L'exécution du plan est le résultat d'un programme lointain visant le maintien au pouvoir, sans partage, de nos adversaires politiques qui ont occupé tous les postes durant les 15 dernières années. Ce plan vise l'extermination des personnes et leurs biens pendant cette période de crise que traverse notre pays.


a) Les actes barbares de provocation.

· en juillet 1992, juste après le passage du Gouverneur de Région au Bwito, 550 vaches de M. Rusigariye sont exterminées par des Hunde;
· en mai 1992, trois Hutu sont assassinés par balles à Mahanga par MM. DIEGO, HAMULI et MUBAWA, tous trois d'ethnie Hunde. Les victimes sont SERUSHAGO, NSEKUYE et BAZIMENYERA, à quelques kilomètres de Masisi; · Les assassins sont arrëtés. Sur intervention du Vice-Gouverneur BAMWISHO, ils sont relâchés et jouissent actuellement de leur liberté;
· en février et mars 1992, dix Hutu sont tués aux environs de la bourgade de SAKE et plusieurs autres à divers endroits (Annexe n° 5b);
· en décembre 1992, plus de 700 vaches appartenant aux Hutu et Tutsi sont décimées à Mweso et Kitshanga et 115 autres d'un sujet Tutsi sont abattues à Nyamilima (en Zone de Rutshuru) par des Hunde et Nande;

· pendant toute cette période, les Autorités à tous les échelons procèdent aux brimades, arrestations arbitraires et infligent des taxes exagérées et sans quittances à la population Hutu et Tutsi;
· les gendarmes prêtent main forte à ces Autorités comme le prouvent les copies des plaintes adressées au Parquet de Goma en annexe qui sont souvent restées sans suite (Annexe n° 5).

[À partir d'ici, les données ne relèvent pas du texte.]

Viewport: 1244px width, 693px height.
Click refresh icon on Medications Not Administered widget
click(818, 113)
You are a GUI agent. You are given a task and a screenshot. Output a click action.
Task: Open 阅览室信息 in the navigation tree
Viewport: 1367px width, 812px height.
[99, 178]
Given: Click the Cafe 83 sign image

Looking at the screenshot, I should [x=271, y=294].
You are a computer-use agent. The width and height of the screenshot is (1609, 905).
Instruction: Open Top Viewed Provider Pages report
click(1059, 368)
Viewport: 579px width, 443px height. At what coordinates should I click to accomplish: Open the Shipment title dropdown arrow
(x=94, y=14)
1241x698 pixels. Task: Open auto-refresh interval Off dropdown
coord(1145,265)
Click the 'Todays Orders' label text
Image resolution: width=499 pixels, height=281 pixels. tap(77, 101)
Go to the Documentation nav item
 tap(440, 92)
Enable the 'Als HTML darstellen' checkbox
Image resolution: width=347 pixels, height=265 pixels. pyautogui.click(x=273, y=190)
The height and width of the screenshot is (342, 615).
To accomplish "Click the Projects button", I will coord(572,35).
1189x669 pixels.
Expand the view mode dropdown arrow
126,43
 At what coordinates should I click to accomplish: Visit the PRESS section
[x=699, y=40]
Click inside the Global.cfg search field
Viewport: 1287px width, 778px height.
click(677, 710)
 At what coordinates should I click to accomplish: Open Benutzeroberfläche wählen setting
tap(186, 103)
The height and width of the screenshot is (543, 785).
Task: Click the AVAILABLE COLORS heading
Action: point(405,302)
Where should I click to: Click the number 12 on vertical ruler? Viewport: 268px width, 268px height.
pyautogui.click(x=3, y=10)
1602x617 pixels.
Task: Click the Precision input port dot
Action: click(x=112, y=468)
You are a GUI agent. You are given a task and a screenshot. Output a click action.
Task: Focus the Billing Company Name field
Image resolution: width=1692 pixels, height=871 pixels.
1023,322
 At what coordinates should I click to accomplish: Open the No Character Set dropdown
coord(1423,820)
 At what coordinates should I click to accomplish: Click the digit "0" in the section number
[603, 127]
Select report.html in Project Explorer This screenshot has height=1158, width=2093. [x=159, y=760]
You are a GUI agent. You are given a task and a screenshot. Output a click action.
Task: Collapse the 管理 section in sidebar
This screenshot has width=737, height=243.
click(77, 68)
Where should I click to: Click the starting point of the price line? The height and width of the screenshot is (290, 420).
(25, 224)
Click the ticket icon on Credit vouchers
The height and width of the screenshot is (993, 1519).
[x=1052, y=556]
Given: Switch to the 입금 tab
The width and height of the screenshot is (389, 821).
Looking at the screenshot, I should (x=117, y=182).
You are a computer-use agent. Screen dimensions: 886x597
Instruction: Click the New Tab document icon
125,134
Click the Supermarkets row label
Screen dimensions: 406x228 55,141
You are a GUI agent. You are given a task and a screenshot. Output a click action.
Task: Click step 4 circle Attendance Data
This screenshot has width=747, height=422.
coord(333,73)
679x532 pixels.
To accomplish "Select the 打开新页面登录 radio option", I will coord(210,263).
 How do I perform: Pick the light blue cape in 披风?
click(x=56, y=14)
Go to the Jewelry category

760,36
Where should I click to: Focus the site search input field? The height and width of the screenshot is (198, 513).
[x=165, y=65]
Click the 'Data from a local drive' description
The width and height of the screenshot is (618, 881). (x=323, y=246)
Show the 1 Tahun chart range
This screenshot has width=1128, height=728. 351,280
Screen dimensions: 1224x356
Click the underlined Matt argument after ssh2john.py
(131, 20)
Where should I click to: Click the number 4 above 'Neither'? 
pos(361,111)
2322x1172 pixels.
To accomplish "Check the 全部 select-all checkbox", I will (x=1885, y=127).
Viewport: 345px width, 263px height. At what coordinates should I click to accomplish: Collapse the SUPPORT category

b. Massacres à grande échelle.

Le coup d'envoi des massacres commence dans le grand marché de NTOTO (Zone de Walikale), le samedi 20 mars 1993, deux jours après le passage du Vice-Gouverneur et deux heures après celui du Commissaire de Zone assistant apparenté au ViceGouverneur. (Annexes n° 6, 7, 8, 9).
Tous les Hutu et Tutsi qui étaient venus au marché ont été fusillés, tués par coups de machettes, des flèches empoisonnées, etc ..., bref pas de survivants!
· Le lendemain dimanche 21 mars 1993, commence un véritable carnage. Les ponts en lianes sont coupés et on va de village en village tuant hommes, femmes et enfants et incendiant les maisons.
Les fidèles Hutu et Tutsi qui étaient venus aux cultes dans les églises protestantes de la CPZa ont été massacrés. Il semblerait que les fidèles d'ethnies Hunde et Nyanga portaient des signes recognitifs permettant aux agresseurs de les épargner. On évalue pour ces deux journées plus de 1.000 morts, non compris plusieurs personnes noyées dans la rivière LOWA dont les ponts en lianes étaient coupées expressément pour empëcher toute tentative de fuite. (Annexes 10 et 11).
L'annexe n° 12 reprend les dates, nombre de personnes tuées et les villages des victimes. Ces données sont en grande partie tirées du rapport des Médecins Sans Frontières et complétées par l'annexe n° 5b.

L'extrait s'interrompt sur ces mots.